1932 novel by Ernest Bramah

The Moon of Much Gladness is a fantasy novel by English writer Ernest Bramah, told by an unnamed narrator who may be Kai Lung, a fictional itinerant story-teller of ancient China from other books by Bramah. It was first published in hardcover in London by Cassell and Company, Ltd. in May 1932, and was reprinted in 1934. The first American edition was issued by Sheridan House in 1937.

While the fictional narrator of this novel never refers to himself by name, the British first edition is subtitled "A Kai Lung story", and the American edition has the title The Return of Kai Lung.

Unlike the other books by Bramah, it is a true novel rather than a string of short stories. The queue of the mandarin T'sin Wong has mysteriously vanished while he slept. The maiden Hwa-che seeks to solve the mystery, using the methods she has learned from the crime novels of the Western barbarians. In this she is aided by Chin-tung, the mandarin's male secretary. Initially disguised as a man, she and Chin-tung become increasingly attracted to each other as the story progresses.

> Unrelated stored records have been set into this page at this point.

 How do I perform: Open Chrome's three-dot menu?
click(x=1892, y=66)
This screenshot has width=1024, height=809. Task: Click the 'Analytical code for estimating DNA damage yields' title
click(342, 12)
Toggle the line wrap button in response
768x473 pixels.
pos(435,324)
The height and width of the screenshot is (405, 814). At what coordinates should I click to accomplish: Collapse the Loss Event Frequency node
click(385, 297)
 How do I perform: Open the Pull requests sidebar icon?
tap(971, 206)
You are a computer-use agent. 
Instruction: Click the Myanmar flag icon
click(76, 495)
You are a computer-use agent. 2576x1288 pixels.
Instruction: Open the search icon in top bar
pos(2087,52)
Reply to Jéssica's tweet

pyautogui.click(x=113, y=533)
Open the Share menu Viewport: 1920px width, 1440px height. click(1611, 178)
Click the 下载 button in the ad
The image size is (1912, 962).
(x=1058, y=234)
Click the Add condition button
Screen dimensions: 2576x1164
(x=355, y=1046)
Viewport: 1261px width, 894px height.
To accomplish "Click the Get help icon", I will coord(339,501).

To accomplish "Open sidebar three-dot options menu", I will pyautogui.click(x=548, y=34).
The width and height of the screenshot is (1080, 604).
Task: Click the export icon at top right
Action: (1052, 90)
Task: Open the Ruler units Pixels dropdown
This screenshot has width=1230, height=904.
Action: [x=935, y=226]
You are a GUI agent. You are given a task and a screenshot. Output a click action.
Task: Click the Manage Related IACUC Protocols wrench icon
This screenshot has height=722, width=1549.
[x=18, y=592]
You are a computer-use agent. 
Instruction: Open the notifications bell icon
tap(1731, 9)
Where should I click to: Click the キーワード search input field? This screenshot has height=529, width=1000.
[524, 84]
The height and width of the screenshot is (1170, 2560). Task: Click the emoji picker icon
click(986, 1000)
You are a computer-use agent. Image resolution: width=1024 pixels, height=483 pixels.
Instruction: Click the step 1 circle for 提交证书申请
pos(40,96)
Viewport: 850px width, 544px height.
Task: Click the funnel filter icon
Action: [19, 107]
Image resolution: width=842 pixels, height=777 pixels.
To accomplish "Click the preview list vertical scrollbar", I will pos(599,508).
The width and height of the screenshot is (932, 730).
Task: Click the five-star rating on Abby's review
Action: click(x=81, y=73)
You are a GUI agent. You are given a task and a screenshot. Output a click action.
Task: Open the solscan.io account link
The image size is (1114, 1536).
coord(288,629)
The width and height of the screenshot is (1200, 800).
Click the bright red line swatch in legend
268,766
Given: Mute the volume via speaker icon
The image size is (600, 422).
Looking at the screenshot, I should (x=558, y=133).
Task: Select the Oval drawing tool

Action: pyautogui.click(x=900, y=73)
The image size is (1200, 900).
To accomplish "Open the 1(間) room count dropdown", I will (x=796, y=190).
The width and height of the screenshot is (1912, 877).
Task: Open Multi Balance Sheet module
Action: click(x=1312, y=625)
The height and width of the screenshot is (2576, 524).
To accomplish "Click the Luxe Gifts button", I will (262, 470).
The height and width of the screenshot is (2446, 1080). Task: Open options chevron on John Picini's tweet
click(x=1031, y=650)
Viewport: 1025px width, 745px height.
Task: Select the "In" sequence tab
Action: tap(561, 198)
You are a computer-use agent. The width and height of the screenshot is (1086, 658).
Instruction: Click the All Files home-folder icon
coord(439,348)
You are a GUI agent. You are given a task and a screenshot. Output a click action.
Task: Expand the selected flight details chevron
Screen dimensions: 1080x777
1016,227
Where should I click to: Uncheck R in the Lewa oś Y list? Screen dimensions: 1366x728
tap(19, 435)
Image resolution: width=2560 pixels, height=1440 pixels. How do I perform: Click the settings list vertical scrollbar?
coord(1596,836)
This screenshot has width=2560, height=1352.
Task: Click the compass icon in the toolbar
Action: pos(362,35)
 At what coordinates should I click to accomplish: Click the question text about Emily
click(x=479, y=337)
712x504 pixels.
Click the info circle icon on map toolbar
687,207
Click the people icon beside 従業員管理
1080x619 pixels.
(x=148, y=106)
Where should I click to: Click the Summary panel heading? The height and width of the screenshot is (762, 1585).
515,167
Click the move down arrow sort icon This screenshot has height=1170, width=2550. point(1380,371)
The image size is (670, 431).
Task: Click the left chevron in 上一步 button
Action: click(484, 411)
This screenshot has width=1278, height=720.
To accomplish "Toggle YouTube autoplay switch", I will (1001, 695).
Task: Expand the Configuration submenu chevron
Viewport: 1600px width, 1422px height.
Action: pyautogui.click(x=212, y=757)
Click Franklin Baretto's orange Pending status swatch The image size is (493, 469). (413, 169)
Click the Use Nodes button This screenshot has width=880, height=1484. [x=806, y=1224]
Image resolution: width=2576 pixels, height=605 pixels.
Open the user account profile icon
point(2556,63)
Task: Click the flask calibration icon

The story humorously spoofs the conventions of the mystery novel, and contains allusions to well known fictional detectives. Readers will catch allusions to Sherlock Holmes, Lord Peter Wimsey, and Hercule Poirot, among others. As with Bramah's other Chinese stories, much of the humor is also derived from a mock "Chinese" re-phrasing of common English expressions.